10-year Treasury bond yielded 5.2%. It now yields 2.4%

Why does this matter? The return from bonds is clearly the starting yield plus

or minus any changes in valuation and minus any losses from default. When bonds

move from a higher yield to a lower yield, there is a rise in price which gives

investors an excess return. To believe that this return is repeatable, you must

assume that yields will fall even further and that gets increasingly less

likely as yields approach zero.

Let us say for the sake of argument that a pension fund has a portfolio split

of 70% equities and 30% bonds; assume also that with the help of corporate

debt, the fund can earn an extra percentage point on its bond portfolio. At the

start of 2001, then, a pension fund could expect 6.2% on its 30% bond

allocation; or 1.86%. That required it to earn 8.8% on its equity portfolio in

order to reach an 8% target. The equity risk premium required was 8.8% minus

5.2%, or 3.6 percentage points, slightly below the historic average. But run

those numbers now and you get 1.02% from your bonds (30% of 3.4%) requiring a

9.25% return on equities to get to 7.5%. That equates to an equity risk premium

of seven percentage points, way higher than history.

Is that in any way justified? As our briefing in last week s issue pointed out,

valuations are pretty high across the board. American equities are on a

cyclically-adjusted price-earnings ratio of 31, according to the website of

Robert Shiller, a previous Nobel winner. In the past, high valuations have been

associated with low future returns.

So it could be argued that high market valuations are quite rational, if

investors believe future returns will be low. But the numbers from the pension

fund industry suggest that is not the case at all; cognitive dissonance is

going on (a well-known behavioural trait).

The low rate conundrum

Another approach is to say that high valuations are justified by low interest

rates. An equity is worth a stream of future cashflows, discounted to the

present day; as long-term yields fall, so does the discount rate, and the

present value of an equity rises.

But that only deals with one part of the equation, as a paper from strategist

John Hussman argues.

If interest rates are low because growth rates are also low, no valuation

premium on stocks is justified by the low interest rates. Prospective returns

are reduced without the need for any valuation premium at all.

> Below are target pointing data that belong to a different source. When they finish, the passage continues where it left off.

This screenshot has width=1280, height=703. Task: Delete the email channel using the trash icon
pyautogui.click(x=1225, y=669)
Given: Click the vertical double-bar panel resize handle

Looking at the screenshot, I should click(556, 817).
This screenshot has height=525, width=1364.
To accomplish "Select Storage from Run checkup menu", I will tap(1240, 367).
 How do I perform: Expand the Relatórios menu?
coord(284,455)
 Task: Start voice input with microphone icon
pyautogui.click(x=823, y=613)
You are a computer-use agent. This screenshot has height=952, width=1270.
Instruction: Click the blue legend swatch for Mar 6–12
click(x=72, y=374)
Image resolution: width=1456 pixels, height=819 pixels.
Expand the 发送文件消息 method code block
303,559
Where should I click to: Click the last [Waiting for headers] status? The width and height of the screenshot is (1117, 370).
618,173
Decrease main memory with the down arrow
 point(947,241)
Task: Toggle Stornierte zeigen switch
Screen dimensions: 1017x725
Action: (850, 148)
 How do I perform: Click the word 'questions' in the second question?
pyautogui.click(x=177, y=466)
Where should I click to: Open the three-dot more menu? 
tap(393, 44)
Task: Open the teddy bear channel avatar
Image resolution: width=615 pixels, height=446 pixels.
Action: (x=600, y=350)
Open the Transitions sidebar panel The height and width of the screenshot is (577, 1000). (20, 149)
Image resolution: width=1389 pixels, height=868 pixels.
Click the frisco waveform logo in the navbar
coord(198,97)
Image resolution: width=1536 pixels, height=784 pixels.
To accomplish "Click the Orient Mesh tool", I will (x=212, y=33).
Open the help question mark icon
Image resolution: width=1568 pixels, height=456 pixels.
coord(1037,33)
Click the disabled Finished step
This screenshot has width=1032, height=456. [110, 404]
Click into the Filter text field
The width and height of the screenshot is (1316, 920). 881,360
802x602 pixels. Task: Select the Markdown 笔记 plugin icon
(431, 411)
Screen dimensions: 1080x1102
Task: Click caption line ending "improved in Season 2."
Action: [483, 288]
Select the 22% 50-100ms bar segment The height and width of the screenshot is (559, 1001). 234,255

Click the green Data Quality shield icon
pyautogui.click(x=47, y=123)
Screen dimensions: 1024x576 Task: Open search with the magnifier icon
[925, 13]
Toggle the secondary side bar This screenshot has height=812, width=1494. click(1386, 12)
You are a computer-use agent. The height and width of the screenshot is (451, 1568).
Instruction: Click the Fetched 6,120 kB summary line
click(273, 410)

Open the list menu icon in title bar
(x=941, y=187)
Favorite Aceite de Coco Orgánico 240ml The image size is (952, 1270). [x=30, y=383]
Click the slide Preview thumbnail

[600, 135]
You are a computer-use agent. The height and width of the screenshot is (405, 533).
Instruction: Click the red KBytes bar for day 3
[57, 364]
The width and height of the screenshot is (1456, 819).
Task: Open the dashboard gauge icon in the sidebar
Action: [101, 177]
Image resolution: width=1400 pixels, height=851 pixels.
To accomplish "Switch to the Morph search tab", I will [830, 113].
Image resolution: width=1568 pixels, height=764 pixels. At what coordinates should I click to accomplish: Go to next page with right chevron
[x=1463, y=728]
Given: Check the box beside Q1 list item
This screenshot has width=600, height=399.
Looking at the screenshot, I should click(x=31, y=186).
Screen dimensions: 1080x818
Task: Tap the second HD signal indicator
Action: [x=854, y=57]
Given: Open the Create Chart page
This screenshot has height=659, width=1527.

In other words, if the discount rate falls because of slow growth, so should

your expectation of future cashflows (profits). And future growth is likely to

be slow given the demographics (a flat-or-falling population of working age in

many western countries) and very poor productivity growth (Estimates for

Britain have just been revised lower).

What has kept profits high, as Mr Hussman remarks, is the shift in power

between capital and labour in the wake of the financial crisis; a shift that

has depressed wages and fuelled the rise of populism. This can t continue, he

adds:

There s no way to make the arithmetic work without assuming an implausible and

sustained surge to historically normal economic growth rates, a near-permanent

suppression of interest rates despite a full resumption of normal economic

growth, and the permanent maintenance of near-record profit margins via

permanently depressed real wage growth, despite an unemployment rate that now

stands at just 4.2%.

Again, investors seem to assume that past conditions will simply persist,

despite the evidence. This behavioural bias will prove their undoing.